Al Germond is the host of the Columbia Business Times Sunday Morning Roundtable at 8:15 a.m. Sundays on KFRU. He can be reached at [email protected]

SAY YOU’RE the decision-maker at a business located in Illinois. You alone — if the entity is larger, the stockholders and board of directors — are troubled by the Prairie State’s declining business climate. You’re faced with rising taxes, difficulties recruiting and retaining employees complicated in some cases by being compelled to deal with organized labor. There might be environmental matters or certain vexing, strictly local issues. If given the choice to pick up stakes and relocate, where would you move the firm?

Then there’s your business counterpart somewhere in western Missouri along the Highway 71 corridor contiguous to Kansas. Recently, our sunflower neighbors boldly reduced or eliminated a number of business and income taxes aimed at making trans-border emigration to Kansas an attractive proposition for concerns now based in Missouri. Unlike Illinois, Kansas has been a right-to-work law state since 1958, and that’s neutralized organized labor. Is Missouri doomed? Perhaps.

The economic development derby

Now that we have your attention, Missouri has its work cut out for it if the state wants to remain an active participant in the economic development derby. Sometimes it seems Missouri has just plain given up keeping pace with the rest of the country and, at the least, the eight states that border us. Have we been hampered because we have to be “shown” while areas we compete with aren’t caught up in this foolishly folksy stubbornness and just go ahead and get the job done?

In the case of Illinois-based businesses wishing to relocate, Missouri gets short shrift when stacked up against other competing states, in some cases contiguous. Take Texas for example. The Republic welcomes business from virtually everywhere because the weather is more equable, there are no personal or corporate income taxes, and with a right-to-work law in place, organized labor has virtually no power.

Kansas meanwhile has opened up an economic border war that simply must be addressed as soon as possible. Can we count on the Missouri House and Senate to address this matter during the upcoming session? Don’t county on it.

A look at right-to-work

If taxes are reduced or eliminated in one realm, substitute income streams have to be arranged to make up for those losses; historically, Missourians have never had much stomach for new taxes or any sort. It’s an economic development issue just like right-to work. Of course, organized labor hates right-to-work, and the issue failed the last time Missourians voted on it in 1978.

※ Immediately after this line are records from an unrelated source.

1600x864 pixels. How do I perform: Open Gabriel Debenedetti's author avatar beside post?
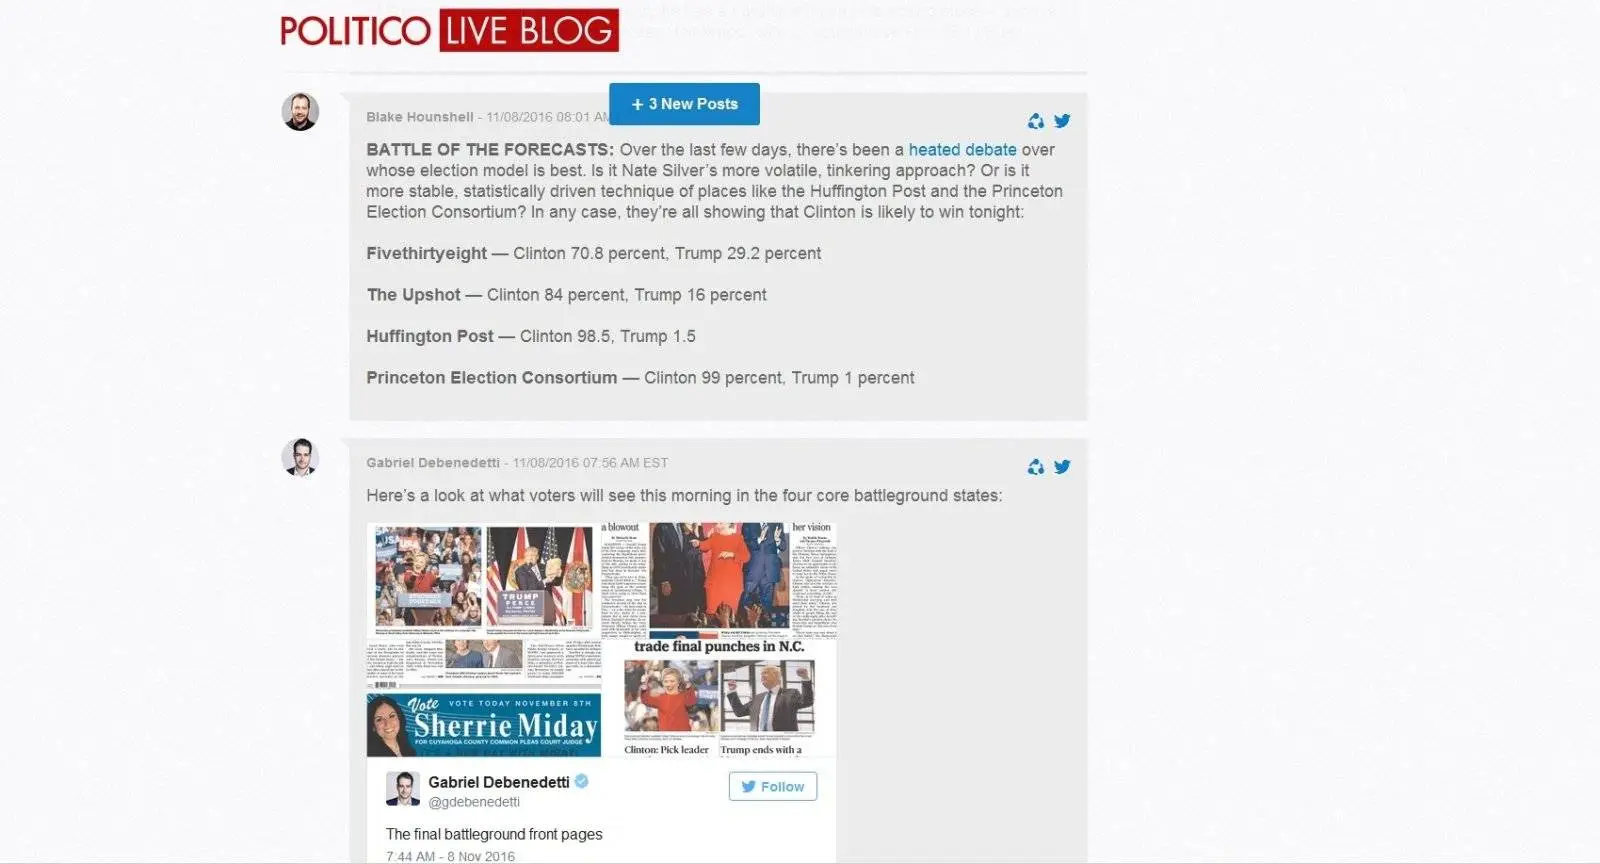(x=300, y=457)
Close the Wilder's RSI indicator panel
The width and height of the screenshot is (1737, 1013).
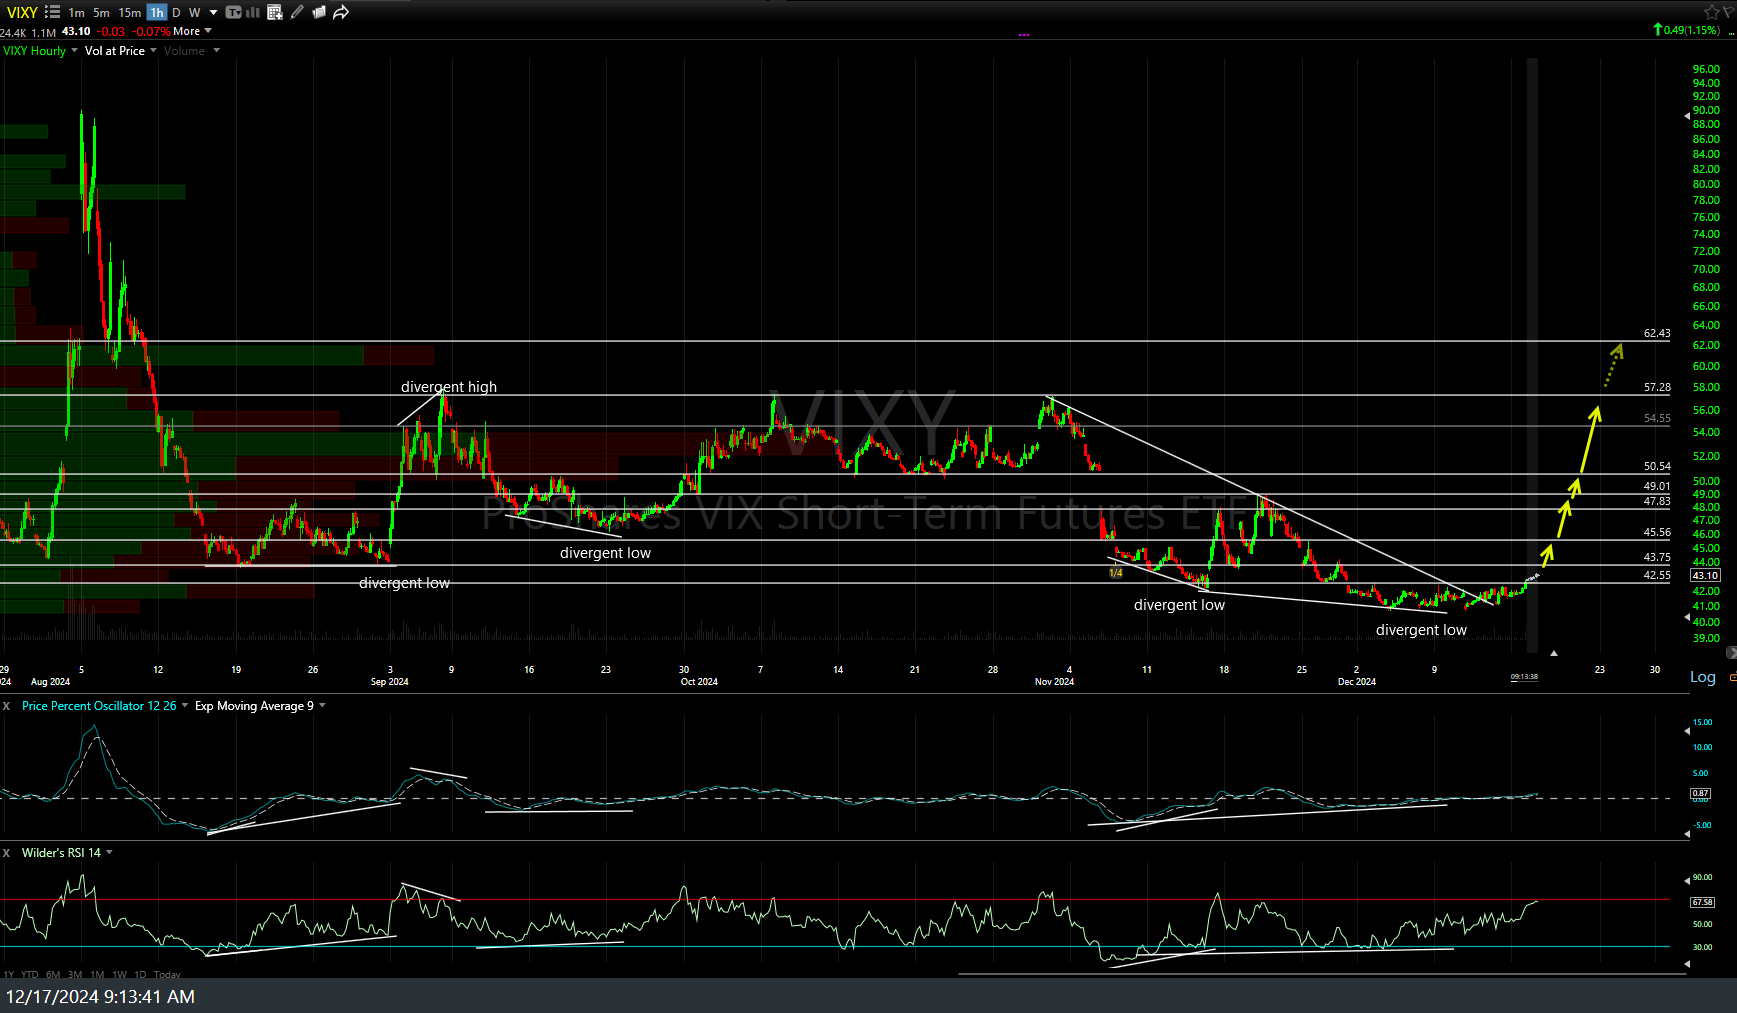click(x=6, y=853)
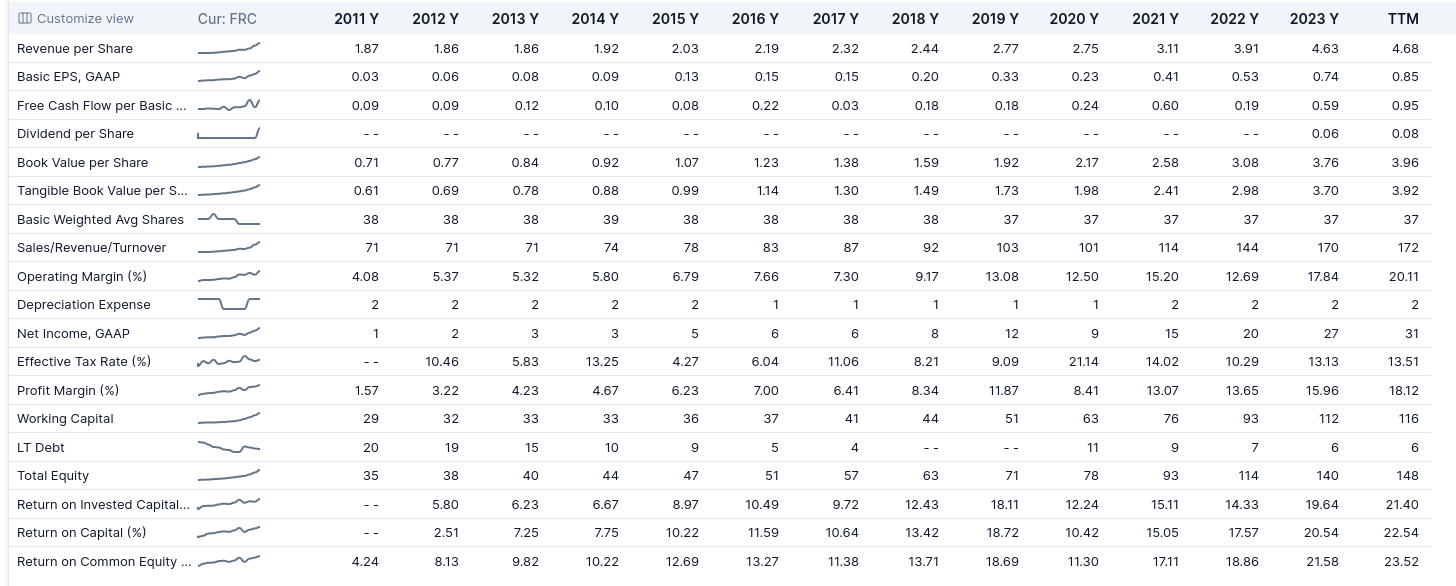This screenshot has width=1456, height=586.
Task: Click the Return on Common Equity row label
Action: (x=97, y=561)
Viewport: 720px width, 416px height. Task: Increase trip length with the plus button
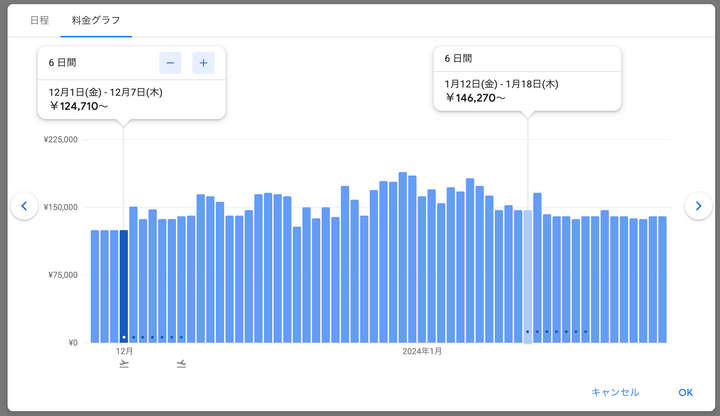click(x=203, y=63)
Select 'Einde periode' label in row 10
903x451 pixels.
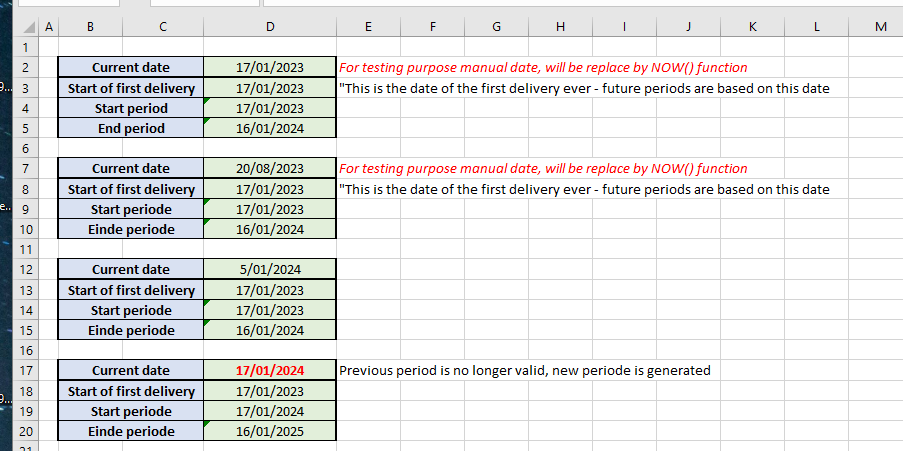click(x=131, y=229)
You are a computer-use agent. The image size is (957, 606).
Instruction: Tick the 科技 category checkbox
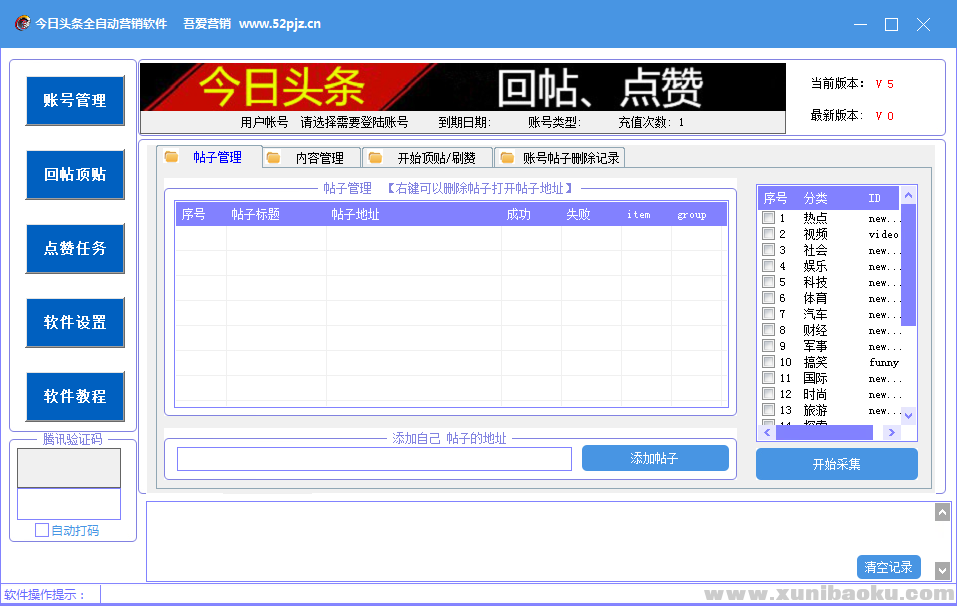(768, 282)
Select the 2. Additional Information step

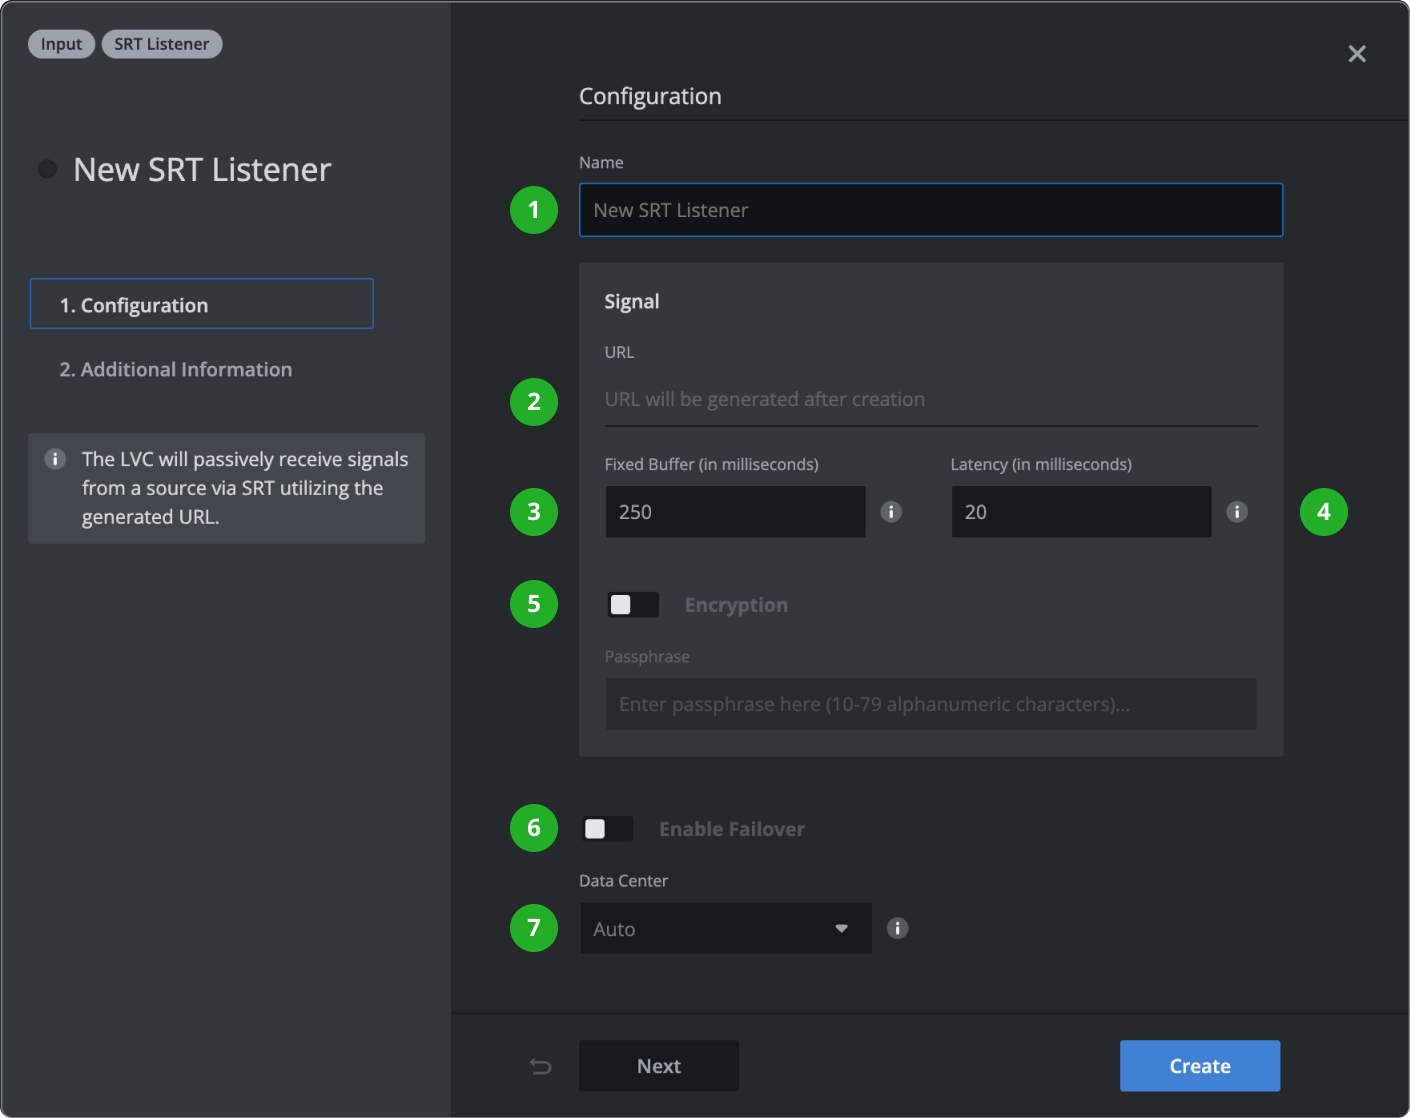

Still the time has come for another look at right-to-work. Put it on the ballot. Let the voters decide, and if they reject it again, well, so be it. For an optimistic close, twin salutes should go out to Springfield and southwest Missouri as well as our own mid-Missouri area. These two regions represent Missouri’s economic future, and we should be happy we’re here as participants.

Now all we need is another big announcement on the scale of IBM selecting Columbia as a new location.